Erin Russell @etcall is a writer from Calgary living in Amsterdam. Winner of the 2019 Patricia Goedicke Prize for Poetry and the University of Toronto’s Wycliffe College Poetry Award, her work has appeared or is upcoming in CutBank, Burning House Press, Train, Black Bough, Scrivener, Talking About Strawberries, Time Out, and The Holland Times, a.o. and has been translated into French and Chinese. She lectures in literature and writing at Amsterdam University College.

How did you begin writing, and what keeps you going?

I had written professionally for most of my adult life before my first child was born, but a shift occurred after that point. I was alone all day in this damp dark Amsterdam house caring for this new little body, this new person, as well as my own recovering body. There were songs and rituals and tactile learning toys and gender-stereotyping plush animals—and so much silence. And I was having these dreams at night of the peculiar alien-planet-like rock formations of the Alberta badlands near where I grew up. Surreal stuff, really: I’d dream there were tiny, flinty bits of stone just under my skin—with different points and facets pushing outward under the surface.  

And so, during my daughter’s naptimes, I found myself greedily researching all these fantastic geological terms and then building poems from topologies in my memory. Usually they’d tie in somehow with news items about women’s bodies and political maneuvers to control them by fundamentalist religious politicians back home—things I had been rant-y about in my early days as a journalist and editor.
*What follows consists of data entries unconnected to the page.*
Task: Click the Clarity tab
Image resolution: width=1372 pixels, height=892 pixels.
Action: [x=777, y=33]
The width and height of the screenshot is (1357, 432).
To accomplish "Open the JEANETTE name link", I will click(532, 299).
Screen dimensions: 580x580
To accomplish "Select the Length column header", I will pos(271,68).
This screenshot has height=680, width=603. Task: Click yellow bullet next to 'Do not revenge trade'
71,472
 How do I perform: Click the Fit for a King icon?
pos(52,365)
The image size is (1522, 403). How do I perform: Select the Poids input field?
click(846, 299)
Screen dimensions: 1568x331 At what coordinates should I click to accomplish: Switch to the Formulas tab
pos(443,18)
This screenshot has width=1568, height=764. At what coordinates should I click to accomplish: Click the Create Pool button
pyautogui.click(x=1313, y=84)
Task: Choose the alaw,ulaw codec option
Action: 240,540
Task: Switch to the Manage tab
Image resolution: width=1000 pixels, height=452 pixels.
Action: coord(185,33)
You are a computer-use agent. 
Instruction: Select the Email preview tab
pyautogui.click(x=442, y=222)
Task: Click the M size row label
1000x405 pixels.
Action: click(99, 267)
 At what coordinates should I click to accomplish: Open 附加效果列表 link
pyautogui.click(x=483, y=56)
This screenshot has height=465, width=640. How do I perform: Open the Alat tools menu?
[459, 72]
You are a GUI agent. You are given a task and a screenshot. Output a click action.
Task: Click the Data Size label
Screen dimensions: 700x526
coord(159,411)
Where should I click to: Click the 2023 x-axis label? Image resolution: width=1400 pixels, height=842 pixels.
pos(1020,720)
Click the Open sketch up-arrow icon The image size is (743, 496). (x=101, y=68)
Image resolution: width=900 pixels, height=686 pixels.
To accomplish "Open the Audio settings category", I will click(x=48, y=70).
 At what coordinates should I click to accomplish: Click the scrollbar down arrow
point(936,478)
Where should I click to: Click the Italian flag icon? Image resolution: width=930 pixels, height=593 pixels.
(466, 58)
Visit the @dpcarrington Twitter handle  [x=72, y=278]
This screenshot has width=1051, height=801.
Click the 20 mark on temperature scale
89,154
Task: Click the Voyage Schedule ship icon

But rant-y in prose differs from rant-y in poetry—it was like my body itself was asking me to put words around my protest but using a sideways (or landscape :)) approach—employing the stark rocky terrain of my childhood as metaphor, if that makes sense. I was imagining new landscapes as well as a more empowered embodiment for my child to grow up in/to, I suppose.

You’ve published in a number of journals. How do you decide which journals to send to?

Because I myself am obsessed with the embodied experience and types of political control exerted on bodies, I get excited by editors who challenge the contours of lyric body—journals that push the definitions of genre and form, publishing hybrid works that don’t sit easily inside traditional expectations and that, in turn, approach our body-experience without normative strictures – I especially love those that cripqueer this dialogue. I adore what PANK, Verity La, The Rumpus and Cutbank are doing for these reasons. And I was therefore deeply honoured when Cutbank awarded me with their Patricia Goedicke Prize for Poetry for 2019 – they are publishing really brilliant stuff.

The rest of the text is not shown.